The bug can drive mischief if following conditions meet:


1) A program with heavy usage of strings, which triggers the garbage collection / defragmentation frequently.


2) Statements with complex string operations, which need more than one temporary descriptor.


Then a really rare event can happen:

The garbage collection is triggered in the middle of a complex string formula with temporary descriptors on the stack. The garbage collection is aware of temporary descriptors and copies their strings too and updates the descriptors, but if one of the descriptors freed his string due to a false LASTPT comparison, his string is outside of the garbage collection area and will not be updated. And this causes strange things to be happen. The descripror has now a pointer, that does not point to a valid string. So the whole system of links and back links is corrupt. To make the bug hunting more interesting, this corrupt pointer often does no obvious harm until the next garbage collection, or the collection after it, but each will make the error worse, until back links appear in screen memory or strings dissappear or the computer freezes.


And all this because the setting of LASTPNT was not done with:

STA LASTPT

STA LASTPT+1


instead the first part, setting the low byte, was forgotten.

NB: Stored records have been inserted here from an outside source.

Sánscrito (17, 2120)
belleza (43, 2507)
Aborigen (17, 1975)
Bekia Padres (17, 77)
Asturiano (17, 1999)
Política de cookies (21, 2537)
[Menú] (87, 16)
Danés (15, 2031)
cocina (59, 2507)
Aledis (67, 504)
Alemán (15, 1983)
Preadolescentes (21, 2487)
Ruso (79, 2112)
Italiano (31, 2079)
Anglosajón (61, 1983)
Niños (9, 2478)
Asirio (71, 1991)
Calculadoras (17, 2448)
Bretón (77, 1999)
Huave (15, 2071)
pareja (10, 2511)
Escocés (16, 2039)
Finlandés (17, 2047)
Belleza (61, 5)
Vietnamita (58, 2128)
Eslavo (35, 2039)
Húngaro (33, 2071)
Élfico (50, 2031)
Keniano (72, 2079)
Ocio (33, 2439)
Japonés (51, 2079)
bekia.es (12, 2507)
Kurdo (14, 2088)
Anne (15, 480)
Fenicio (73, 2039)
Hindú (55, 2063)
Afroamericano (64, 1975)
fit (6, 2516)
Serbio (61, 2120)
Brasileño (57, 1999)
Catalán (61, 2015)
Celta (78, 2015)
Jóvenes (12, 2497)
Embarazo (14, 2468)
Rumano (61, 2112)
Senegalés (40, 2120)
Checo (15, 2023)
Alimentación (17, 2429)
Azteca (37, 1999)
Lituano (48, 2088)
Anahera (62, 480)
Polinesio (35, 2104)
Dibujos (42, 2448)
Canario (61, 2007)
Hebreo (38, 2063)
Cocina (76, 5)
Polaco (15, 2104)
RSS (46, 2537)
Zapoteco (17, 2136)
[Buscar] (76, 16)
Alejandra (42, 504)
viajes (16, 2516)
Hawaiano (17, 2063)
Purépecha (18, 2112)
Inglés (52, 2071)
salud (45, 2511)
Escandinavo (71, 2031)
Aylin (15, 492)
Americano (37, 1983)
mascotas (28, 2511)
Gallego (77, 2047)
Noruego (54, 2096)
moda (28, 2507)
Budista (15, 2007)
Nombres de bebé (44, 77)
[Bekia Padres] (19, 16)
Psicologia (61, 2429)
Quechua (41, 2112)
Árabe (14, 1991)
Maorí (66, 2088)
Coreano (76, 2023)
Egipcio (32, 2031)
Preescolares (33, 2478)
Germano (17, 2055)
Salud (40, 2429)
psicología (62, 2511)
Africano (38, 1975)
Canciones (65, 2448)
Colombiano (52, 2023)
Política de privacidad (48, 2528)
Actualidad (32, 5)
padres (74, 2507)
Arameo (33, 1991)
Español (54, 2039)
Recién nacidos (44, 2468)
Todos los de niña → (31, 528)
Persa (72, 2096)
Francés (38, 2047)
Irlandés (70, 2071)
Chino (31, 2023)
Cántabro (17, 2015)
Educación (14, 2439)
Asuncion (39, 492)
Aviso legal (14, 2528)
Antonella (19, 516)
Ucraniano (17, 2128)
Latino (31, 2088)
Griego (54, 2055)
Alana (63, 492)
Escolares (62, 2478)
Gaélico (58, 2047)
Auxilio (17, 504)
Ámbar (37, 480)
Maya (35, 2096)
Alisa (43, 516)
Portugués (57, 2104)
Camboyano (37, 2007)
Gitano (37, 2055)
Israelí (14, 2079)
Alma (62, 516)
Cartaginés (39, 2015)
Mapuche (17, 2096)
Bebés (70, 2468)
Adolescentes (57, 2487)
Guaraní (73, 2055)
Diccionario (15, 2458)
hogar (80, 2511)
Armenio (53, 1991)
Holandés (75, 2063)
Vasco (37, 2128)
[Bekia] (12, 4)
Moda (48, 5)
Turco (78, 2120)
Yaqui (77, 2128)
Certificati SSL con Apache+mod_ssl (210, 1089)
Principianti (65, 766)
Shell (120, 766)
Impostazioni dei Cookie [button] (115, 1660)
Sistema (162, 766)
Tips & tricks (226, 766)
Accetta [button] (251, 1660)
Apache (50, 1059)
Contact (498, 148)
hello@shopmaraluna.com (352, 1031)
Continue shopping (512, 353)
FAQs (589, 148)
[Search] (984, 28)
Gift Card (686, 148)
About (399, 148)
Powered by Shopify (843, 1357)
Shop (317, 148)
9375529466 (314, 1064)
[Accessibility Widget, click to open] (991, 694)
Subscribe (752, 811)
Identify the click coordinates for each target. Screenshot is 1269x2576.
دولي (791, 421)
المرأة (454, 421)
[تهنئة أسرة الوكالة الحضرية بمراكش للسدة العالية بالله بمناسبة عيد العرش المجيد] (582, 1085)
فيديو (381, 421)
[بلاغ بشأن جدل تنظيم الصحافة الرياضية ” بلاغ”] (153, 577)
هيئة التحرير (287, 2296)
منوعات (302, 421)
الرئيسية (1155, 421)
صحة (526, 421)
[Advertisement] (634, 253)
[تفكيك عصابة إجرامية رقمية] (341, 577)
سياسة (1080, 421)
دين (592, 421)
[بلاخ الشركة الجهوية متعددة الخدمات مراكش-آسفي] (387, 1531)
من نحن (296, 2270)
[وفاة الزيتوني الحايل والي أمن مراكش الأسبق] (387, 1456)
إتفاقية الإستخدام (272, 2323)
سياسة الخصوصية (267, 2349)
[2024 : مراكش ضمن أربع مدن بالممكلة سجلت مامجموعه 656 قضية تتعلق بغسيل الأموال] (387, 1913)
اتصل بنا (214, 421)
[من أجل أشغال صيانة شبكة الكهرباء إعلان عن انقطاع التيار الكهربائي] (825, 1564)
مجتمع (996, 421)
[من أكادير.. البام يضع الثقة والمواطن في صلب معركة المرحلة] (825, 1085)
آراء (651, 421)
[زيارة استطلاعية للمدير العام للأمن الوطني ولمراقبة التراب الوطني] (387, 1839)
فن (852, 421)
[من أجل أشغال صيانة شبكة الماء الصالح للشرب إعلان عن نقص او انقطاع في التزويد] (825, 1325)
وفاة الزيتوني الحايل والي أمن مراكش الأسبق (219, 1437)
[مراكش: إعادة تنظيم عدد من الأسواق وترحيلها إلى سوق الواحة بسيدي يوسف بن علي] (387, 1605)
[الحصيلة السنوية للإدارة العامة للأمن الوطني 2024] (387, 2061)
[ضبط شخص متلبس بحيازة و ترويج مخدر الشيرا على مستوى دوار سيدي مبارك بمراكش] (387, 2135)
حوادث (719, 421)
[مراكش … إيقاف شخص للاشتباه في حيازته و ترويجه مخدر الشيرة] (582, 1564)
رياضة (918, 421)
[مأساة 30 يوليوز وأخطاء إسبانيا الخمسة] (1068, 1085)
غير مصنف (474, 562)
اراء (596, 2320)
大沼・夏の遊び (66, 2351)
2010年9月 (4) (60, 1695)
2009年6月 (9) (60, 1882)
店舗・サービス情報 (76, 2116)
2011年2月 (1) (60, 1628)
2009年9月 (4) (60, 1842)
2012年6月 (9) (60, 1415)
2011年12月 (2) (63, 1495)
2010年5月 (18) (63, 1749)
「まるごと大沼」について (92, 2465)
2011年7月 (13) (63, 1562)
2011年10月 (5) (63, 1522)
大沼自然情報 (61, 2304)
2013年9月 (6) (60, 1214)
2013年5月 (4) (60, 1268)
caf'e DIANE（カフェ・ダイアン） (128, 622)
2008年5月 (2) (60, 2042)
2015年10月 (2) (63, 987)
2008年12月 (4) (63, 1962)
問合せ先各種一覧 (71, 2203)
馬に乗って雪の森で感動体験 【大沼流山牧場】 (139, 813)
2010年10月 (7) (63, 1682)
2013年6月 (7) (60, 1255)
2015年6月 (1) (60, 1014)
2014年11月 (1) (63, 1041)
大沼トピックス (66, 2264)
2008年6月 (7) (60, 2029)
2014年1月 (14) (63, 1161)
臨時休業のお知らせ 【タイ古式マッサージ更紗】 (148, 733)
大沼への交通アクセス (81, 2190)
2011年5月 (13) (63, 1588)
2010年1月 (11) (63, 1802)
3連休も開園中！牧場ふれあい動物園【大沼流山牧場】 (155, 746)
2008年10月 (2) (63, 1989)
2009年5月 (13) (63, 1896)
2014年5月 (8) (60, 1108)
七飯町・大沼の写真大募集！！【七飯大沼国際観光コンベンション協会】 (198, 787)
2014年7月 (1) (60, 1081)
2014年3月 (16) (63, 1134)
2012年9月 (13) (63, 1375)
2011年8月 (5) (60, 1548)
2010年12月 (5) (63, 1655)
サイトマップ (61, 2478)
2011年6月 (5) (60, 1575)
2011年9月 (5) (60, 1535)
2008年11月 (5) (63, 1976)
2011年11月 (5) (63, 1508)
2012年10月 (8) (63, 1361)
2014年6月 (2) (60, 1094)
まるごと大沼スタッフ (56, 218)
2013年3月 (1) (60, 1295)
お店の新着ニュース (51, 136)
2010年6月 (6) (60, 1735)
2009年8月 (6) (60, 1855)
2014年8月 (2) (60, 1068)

BTW, the highy byte is always zero, because the descriptor stack resides in the zero page, so this usage of the high byte is redundant.

I found this bug in all versions of Commodore BASIC, that I investigated, VIC-20, C64, C128, C65, MEGA65.

But it needed the „11 BASIC“ preprocessor/compiler of UBIK, to let the bug appear.

And it was very difficult to detect, because only huge programs with heavy string activity could activate it.


So the old programmer’s talk is true:

You can only find the penultimate error in a program!
There is always the ultimate error, that remained undetected.